Work required
Please repeat the material below word for word, starting with the line that contains "Where should I" and continuing through the end of the material. Leave the pictures out of your answer.

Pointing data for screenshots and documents
++++++++++++++++++++

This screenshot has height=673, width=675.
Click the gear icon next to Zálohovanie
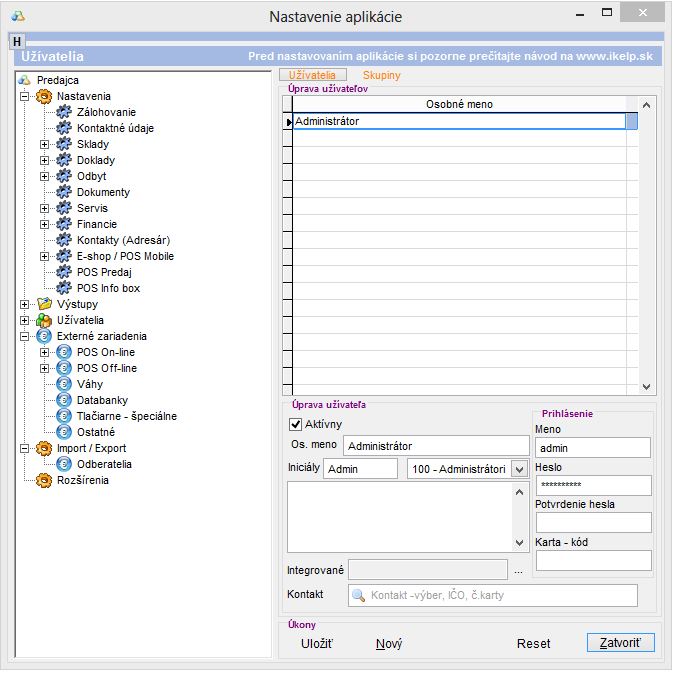coord(65,112)
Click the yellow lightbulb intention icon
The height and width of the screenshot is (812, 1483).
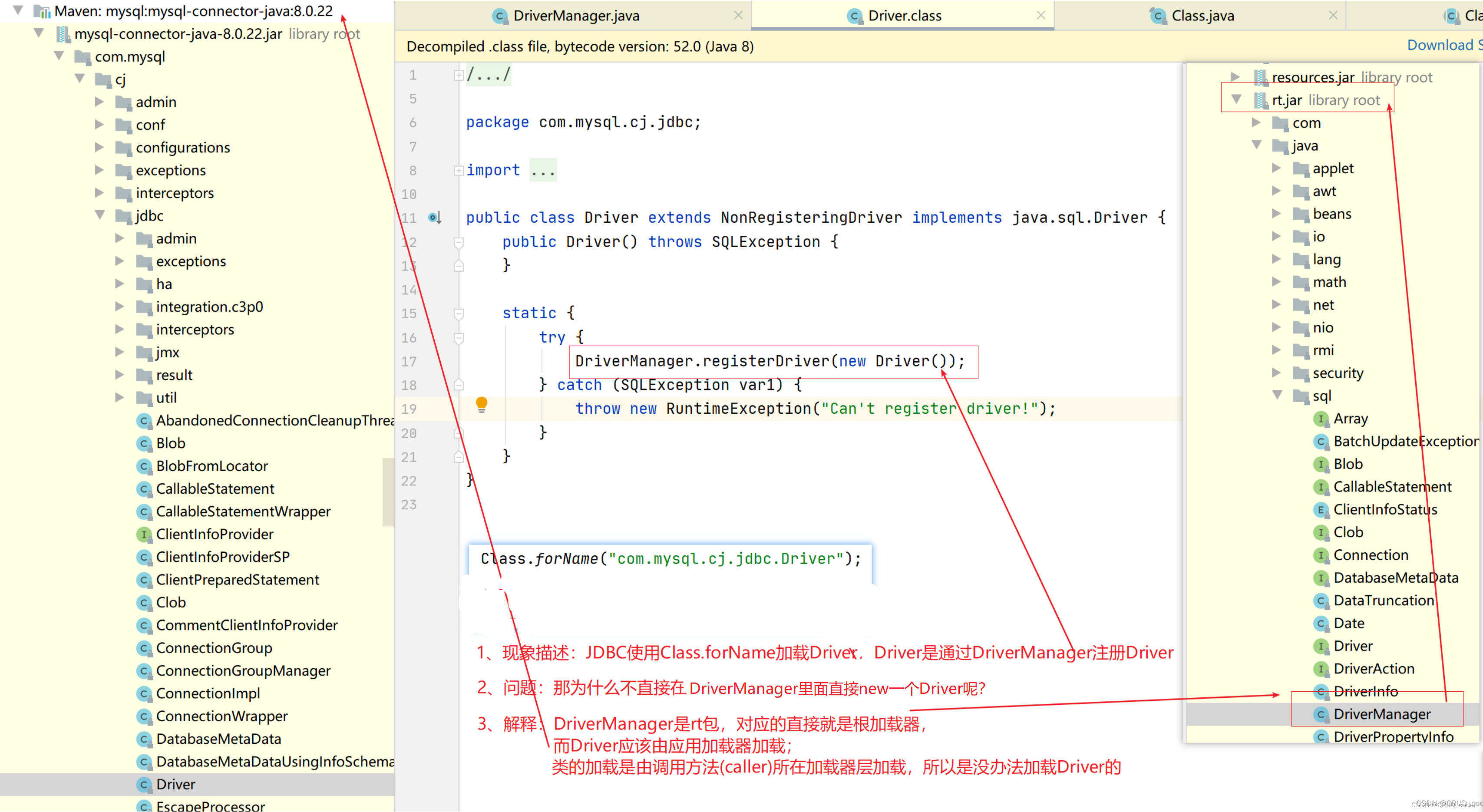click(481, 405)
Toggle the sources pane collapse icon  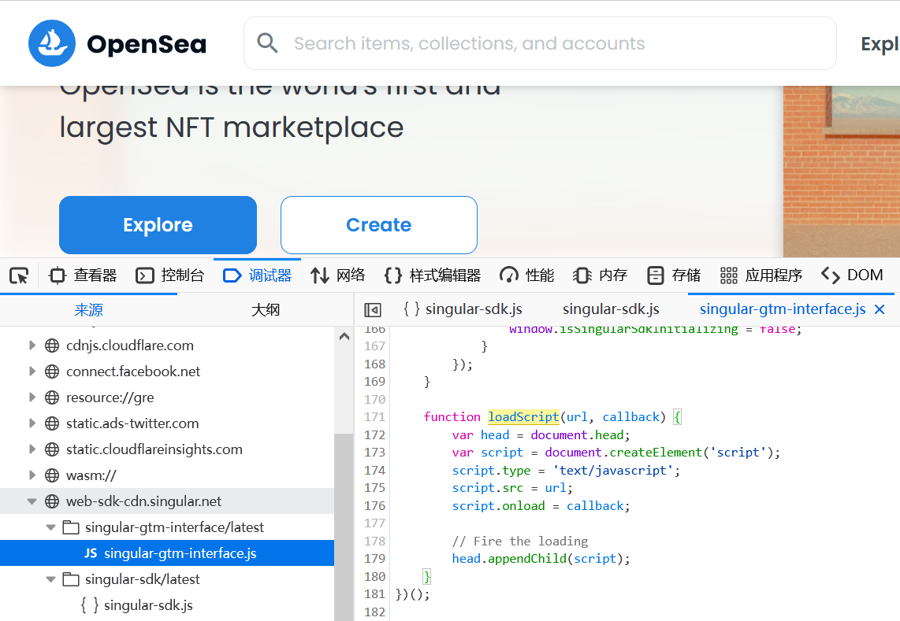[373, 310]
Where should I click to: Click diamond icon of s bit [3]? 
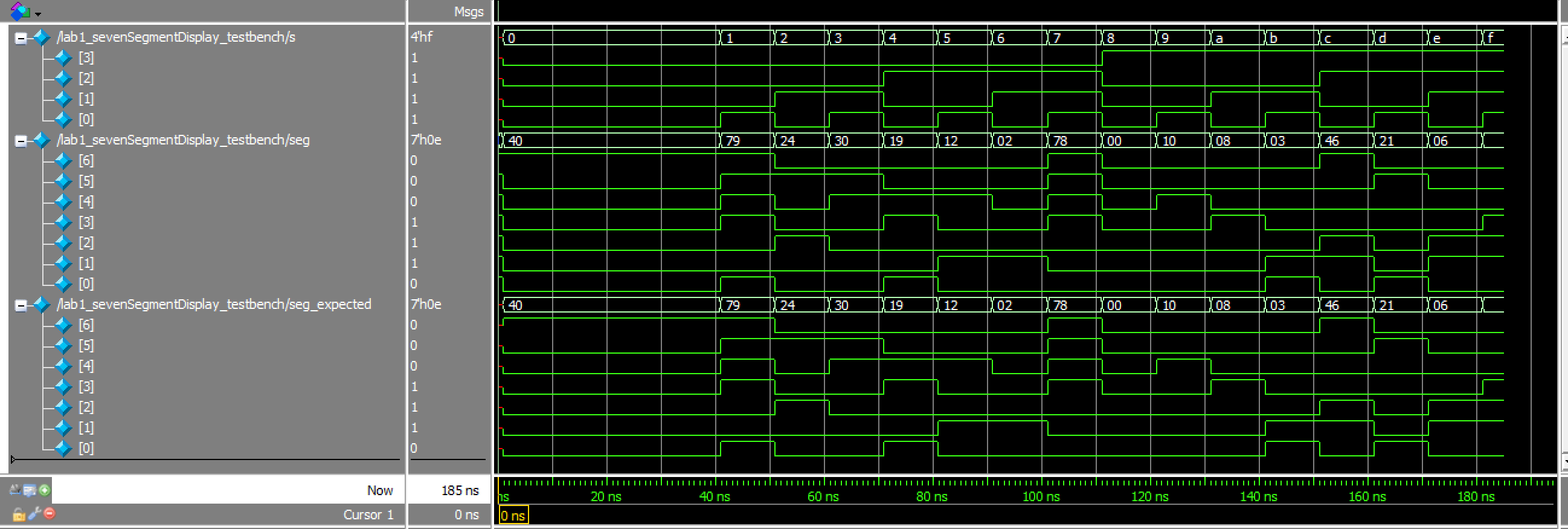[63, 58]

++++++++++++++++++++

Exercise solution
Where should I click to: Click diamond icon of s bit [3]? 
[63, 58]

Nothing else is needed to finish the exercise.